== VORLIEGENDER AUSZUG ==

^^^^^^^^

Dass Jacques Chirac, der damalige französische Präsident, Hauptinitiator der "Maßnahmen" der EU-14 gegen Österreich war, wusste die ÖVP-Spitze spätestens seit Montag, dem 31. Jänner 2000. Damit gedroht hatte er bereits in einem Telefonat mit Andreas Khol am 27. Jänner. Trotzdem ließ es der damalige VP-Klubobmann geschehen, dass Schwarz-Blau wenige Tage später von einem "sozialdemokratischen Komplott" gesprochen hat. Chirac war damals die konservative Führungsfigur Europas.

Khol hat jetzt in einem Gespräch mit dem Standard das Telefonat mit Chirac bestätigt - und damit indirekt zugegeben, eine politische Lüge mitgetragen zu haben. Die Nachricht selbst ist freilich keine Neuigkeit: Günther Burkert-Dottolo, damals Chef der Politischen Akademie der ÖVP, hat im dritten Band der Theorie-Publikationen des Instituts bald nach diesen Ereignissen von "ultimativen" Forderungen Chiracs an Khol berichtet, eine SPÖ-Minderheitsregierung zu unterstützen.

Rekapitulieren wir die Ereignisse vom Dezember 1999 bis zum Februar 2000 - aufgezeichnet im Buch Der Machtwechsel (Verlag Molden, Wien 2000) im Kapitel "Donner und Blitze" , Seite 57 ff.

Bei einem Abendessen im Dezember 1999 in Istanbul befragten Bill und Hillary Clinton Wolfgang Schüssel intensiv über die Auswirkungen von Haiders Wahlerfolg im Herbst. Bei einem zufälligen Treffen am selben Tag fragte Chirac den Österreicher, ob es zu einem Regierungseintritt Haiders und der FPÖ käme. Schüssel soll dezidiert mit "Nein" geantwortet haben.

^^^^^^^^

Einträge zur Objektposition
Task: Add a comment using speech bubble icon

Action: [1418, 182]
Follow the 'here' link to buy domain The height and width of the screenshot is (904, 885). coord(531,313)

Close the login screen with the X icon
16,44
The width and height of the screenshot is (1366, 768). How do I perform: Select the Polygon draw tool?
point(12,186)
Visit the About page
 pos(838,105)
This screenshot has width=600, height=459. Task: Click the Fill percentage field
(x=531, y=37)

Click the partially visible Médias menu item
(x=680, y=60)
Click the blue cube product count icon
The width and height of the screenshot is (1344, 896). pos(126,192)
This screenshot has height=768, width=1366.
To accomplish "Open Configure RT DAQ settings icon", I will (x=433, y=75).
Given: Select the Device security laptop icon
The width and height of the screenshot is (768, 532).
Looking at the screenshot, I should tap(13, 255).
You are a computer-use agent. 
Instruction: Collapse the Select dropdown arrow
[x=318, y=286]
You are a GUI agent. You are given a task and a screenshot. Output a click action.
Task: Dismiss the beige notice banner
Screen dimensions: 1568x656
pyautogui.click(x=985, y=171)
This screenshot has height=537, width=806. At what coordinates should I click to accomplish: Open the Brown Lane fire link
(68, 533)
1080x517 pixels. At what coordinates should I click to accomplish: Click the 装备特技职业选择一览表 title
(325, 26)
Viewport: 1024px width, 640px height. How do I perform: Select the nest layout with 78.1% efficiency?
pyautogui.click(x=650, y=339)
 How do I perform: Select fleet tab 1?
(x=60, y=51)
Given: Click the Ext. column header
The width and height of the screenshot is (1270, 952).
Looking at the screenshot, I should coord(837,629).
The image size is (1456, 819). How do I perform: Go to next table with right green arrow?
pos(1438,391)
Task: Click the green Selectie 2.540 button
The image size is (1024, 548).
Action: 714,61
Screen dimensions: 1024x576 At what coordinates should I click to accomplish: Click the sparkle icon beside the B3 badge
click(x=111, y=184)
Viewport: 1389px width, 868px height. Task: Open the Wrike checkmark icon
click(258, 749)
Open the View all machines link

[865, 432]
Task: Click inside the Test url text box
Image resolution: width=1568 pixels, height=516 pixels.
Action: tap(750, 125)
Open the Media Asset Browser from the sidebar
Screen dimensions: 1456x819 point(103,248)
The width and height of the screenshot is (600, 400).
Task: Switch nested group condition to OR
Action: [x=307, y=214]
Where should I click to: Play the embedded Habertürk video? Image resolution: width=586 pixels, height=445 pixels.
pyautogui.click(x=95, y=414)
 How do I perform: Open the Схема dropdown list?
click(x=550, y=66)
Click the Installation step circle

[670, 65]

^^^^^^^^

== GESTELLTE AUFGABE A ==
Stimmen die folgenden Aussagen mit dem Auszug über Chiracs Rolle bei den EU-Maßnahmen überein? Antworte jeweils mit Ja oder Nein und zitiere die entscheidenden Worte wörtlich. (i) Chirac führte am 27. Jänner ein Telefonat mit Andreas Khol. (ii) Günther Burkert-Dottolo leitete damals den Parlamentsklub der ÖVP. (iii) Auf Chiracs Frage nach einem Regierungseintritt Haiders soll Schüssel mit „Ja“ geantwortet haben.
== GESTELLTE AUFGABE B ==
Setze bitte den Auszug über Chiracs Rolle bei den EU-Maßnahmen nach seinem letzten Satz fort.

== SCHRIFTLICHE ANTWORT A ==
(i) Ja: „Damit gedroht hatte er bereits in einem Telefonat mit Andreas Khol am 27. Jänner.“
(ii) Nein: „Günther Burkert-Dottolo, damals Chef der Politischen Akademie der ÖVP“
(iii) Nein: „Schüssel soll dezidiert mit "Nein" geantwortet haben.“

== SCHRIFTLICHE ANTWORT B ==
Am 26. Jänner, einen Tag nach dem Scheitern des Versuchs, eine Minderheitsregierung zu bilden, flog Viktor Klima nach Stockholm zu einer Holocaust-Konferenz. Ein perfektes Ambiente für Sorgen über die Lage in Österreich und verständliche Antworten Klimas auf die Frage, ob man helfen könne: Von gemeinsamen Briefen oder Resolutionen der Regierungschefs war die Rede. Nicht vom behaupteten "Schwur von Stockholm" .

Als am Samstag, dem 29. Jänner, in Davos Jörg Haiders massive Attacken auf Chirac übertragen wurden ("Mini-Napoleon" ), sagten französische Journalisten und Politologen, das lasse sich ein französischer Präsident nicht gefallen. Der Bericht darüber erschien im Standard am 31. Jänner. Erboste Anrufe in der Chefredaktion: Das rosa Blatt versuche, von der sozialistischen Verschwörung abzulenken.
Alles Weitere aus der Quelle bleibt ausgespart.